When we work with individual athletes or professional organizations, a major emphasis is on regeneration. After all, if you are competing at a high level, the need to stay there is paramount. Regeneration, or regenfor short, is the process of renewal, restoration, and growth that creates resilience to damage.
Yet, nutrition always seems to be the most overrated aspect of regen, and any other recovery effort seems to pale in comparison. This outlook likely comes from the association of nutrition with how you look in the mirror. This correlation is correct; your appearance (i.e. your six-pack) has far more to do with nutrition than how you exercise.
BUT, how you look does not necessarily guarantee sport success. In fact, sometimes fatter athletes just perform better in their sport. Luckily, some other major regen efforts, besides nutrition, might have even greater effects on your athletic performance.
We discussed last week the concept of validity, or the correlation between your efforts and your goal (i.e. regeneration’s direct effects on power anaerobic sport performance. Recently however, the American Academy of Sleep Medicine recently released two new studies on the effects of fatigue and sleep amongst major league baseball players (MLB). Baseball is a great sport to assess the effects of fatigue and sleep because it is an explosive sport with high levels of brief attention and high levels of skill. Therefore, fatigue is particularly mental and/or emotional as opposed to physical.
The first study found that MLB players’ strike-zone judgment was worse in September than in April in 24 of 30 teams. The authors noted that the results are strikingly consistent and seem to contradict the conventional wisdom that plate discipline should improve during the season through frequent practice and repetition (learning). Thankfully, sleep is one of the best ways to “engrain” and ensure these learning processes occur.
The second study found a significant and profound relationship between the sleepiness of a MLB player and his longevity in the league. The sleepiness was evaluated by a subjective report by 80 MLB players, similar to the regenscale our athletes report using the Sparta Regen app.

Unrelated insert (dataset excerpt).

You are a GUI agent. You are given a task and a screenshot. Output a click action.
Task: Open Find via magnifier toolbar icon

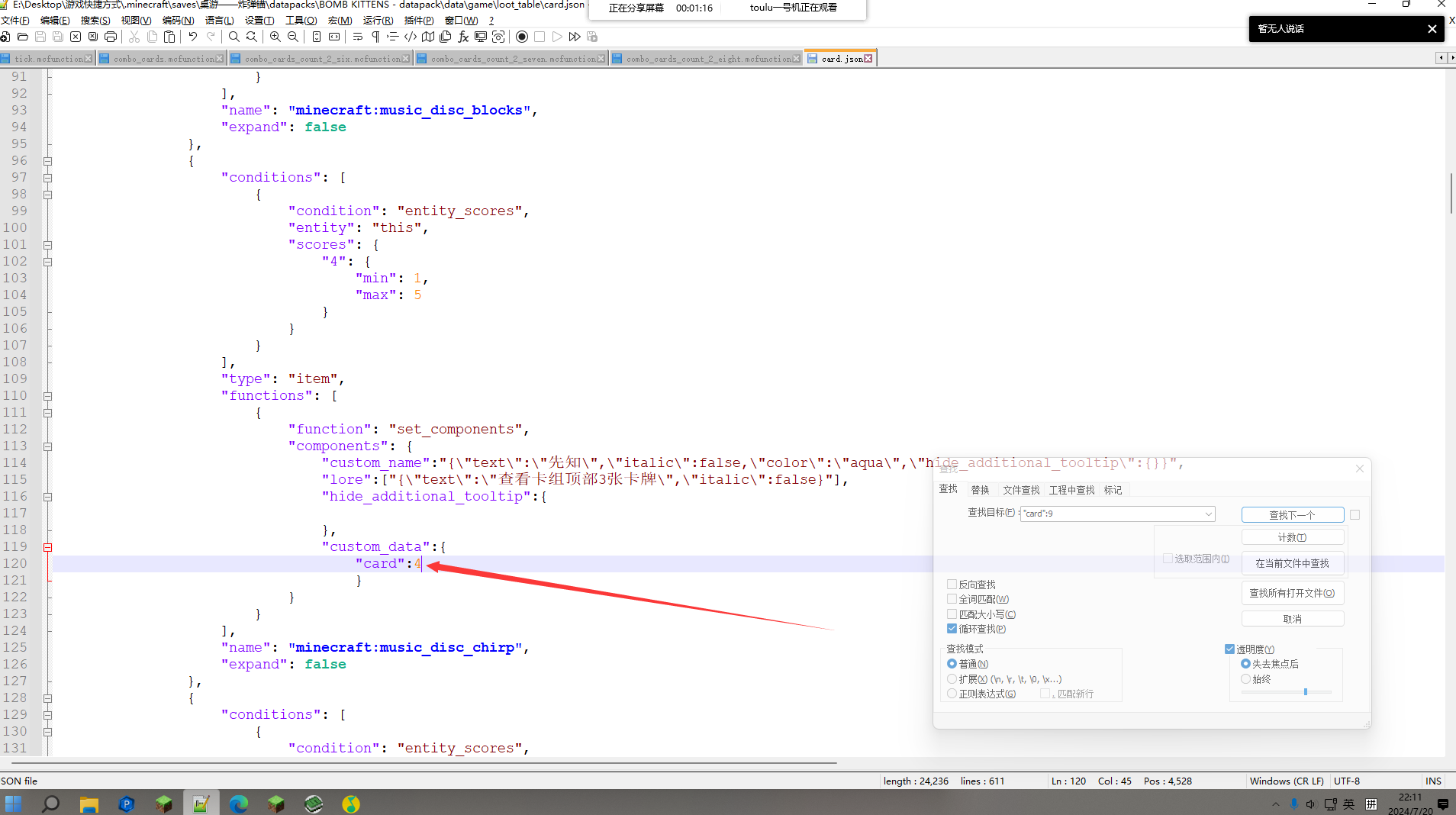click(x=234, y=37)
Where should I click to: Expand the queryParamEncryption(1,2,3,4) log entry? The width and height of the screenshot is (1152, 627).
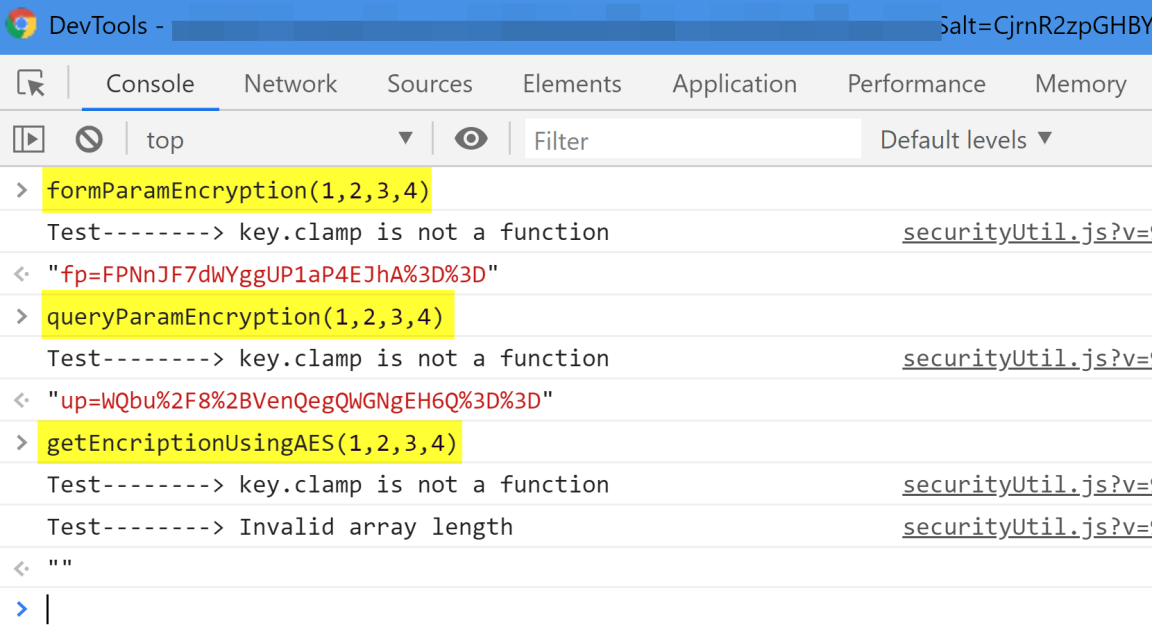20,316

The Mechanisms behind Sleep’s Benefits
1.) Increased plasticity
Plasticity can be defined by how entire brain structures, and the brain itself, can change from experience, and in this case, lead to improved skills. These last 2 hours of sleep are significant because they represent a much greater electrical activity of spindles that trigger a key mechanism for plasticity.
2. Growth Hormone (HGH)
The peak time for HGH secretion in humans is about an hour after you fall asleep and greatest during slow wave sleep (deep sleep). Therefore, the longer you sleep, the more, you maximize HGH.
Any disruption of your normal circadian rhythm (sleep-wake cycle), significantly increases cortisol secretion. Cortisol is known as the “stress hormone,” it increases your blood pressure and blood sugar, and reduces your immune responses.
While this data is valid, it is useless without action. So you need to begin the process improving your sleep, basically developing a pre-bed routine just like you have a pregame routine, outlined in greater detail previously.
1.) Log your sleep every day = 9.5 hours average need for athlete
2. Consistent sleep and wake hours = maximize your personal internal ‘clock’
3. Improve environment = a cool, dark, and quiet ‘cave’
Travel schedule is one of the major obstacles to establishing a good routine. Cheri Mah, Stanford sleep lab expert, finds it takes 1 day/time zone to adjust your body clock, so provides our athletes some general tips for traveling
- stay on PST if you do not have adequate time to adjust to EST, i.e. 1-2 day trip
- flights in the late morning rather than post night game
- eliminate naps on flights heading east
Sure nutrition is important, but often over emphasized because sleep requires the hardest commitment of all; your time. How much time are you willing to sacrifice for more sleep?